Stored entries:
↓↓↓

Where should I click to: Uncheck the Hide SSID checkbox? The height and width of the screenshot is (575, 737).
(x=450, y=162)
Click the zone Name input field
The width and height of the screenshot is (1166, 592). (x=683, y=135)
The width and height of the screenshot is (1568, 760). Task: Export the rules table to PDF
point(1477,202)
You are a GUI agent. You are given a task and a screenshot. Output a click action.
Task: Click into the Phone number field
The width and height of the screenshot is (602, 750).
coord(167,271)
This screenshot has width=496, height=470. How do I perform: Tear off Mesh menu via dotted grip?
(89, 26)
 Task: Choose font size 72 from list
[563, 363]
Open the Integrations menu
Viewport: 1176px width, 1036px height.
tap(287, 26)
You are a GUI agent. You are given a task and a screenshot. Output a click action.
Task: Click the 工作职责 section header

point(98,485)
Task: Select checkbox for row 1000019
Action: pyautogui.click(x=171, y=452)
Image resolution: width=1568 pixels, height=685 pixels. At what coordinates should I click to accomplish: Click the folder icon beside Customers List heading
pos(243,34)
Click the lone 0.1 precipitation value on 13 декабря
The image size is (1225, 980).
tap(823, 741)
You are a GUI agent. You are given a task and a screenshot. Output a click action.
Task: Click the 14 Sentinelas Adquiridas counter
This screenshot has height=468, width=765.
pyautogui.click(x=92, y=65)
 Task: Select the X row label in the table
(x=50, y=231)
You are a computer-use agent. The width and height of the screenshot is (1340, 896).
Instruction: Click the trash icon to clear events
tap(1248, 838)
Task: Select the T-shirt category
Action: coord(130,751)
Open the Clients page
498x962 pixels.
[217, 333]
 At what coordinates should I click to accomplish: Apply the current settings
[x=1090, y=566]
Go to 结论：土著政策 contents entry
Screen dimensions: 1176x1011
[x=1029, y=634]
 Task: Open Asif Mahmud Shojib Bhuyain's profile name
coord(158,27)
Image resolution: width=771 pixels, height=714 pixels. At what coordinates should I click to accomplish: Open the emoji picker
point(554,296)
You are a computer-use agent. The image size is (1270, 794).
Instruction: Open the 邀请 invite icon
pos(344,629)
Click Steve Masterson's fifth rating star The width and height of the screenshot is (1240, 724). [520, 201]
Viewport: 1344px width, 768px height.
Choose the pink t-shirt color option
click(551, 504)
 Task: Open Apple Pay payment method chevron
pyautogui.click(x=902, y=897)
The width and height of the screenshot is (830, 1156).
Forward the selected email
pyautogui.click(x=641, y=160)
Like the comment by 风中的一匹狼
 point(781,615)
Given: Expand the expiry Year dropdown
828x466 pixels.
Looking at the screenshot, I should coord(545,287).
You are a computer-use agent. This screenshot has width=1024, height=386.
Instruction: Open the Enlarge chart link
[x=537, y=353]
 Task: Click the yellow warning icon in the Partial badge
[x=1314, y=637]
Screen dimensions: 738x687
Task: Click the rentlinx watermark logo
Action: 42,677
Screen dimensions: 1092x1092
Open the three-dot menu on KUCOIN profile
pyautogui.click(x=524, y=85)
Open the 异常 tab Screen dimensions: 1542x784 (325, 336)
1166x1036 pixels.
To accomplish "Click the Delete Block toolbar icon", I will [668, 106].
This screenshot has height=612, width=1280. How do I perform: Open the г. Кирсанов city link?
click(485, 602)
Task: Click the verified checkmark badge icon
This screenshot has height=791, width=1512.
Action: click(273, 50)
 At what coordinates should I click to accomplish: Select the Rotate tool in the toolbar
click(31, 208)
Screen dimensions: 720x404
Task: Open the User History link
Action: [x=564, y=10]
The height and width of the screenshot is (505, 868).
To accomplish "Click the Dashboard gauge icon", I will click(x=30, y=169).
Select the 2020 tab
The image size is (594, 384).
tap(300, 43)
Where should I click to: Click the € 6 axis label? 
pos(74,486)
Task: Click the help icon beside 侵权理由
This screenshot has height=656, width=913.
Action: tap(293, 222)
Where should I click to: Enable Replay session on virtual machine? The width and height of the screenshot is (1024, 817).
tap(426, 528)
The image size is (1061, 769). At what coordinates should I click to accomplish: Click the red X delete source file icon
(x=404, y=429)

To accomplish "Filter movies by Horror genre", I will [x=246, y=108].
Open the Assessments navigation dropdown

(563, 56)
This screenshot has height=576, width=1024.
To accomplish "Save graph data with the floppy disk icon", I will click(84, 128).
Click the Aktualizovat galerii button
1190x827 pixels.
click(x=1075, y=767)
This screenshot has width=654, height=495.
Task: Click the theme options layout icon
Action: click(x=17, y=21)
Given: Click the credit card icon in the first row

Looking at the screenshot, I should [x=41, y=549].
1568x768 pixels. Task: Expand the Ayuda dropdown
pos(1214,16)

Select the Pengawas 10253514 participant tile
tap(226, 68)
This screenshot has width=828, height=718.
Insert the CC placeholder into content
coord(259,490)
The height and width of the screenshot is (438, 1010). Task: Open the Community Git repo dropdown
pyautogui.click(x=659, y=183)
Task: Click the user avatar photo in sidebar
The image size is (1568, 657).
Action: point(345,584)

↑↑↑

Check each line of the entries for "will" and copy those that have it.

To accomplish "Click the Delete Block toolbar icon", I will [668, 106].
To accomplish "Click the Dashboard gauge icon", I will click(x=30, y=169).
To accomplish "Filter movies by Horror genre", I will [x=246, y=108].
To accomplish "Save graph data with the floppy disk icon", I will click(84, 128).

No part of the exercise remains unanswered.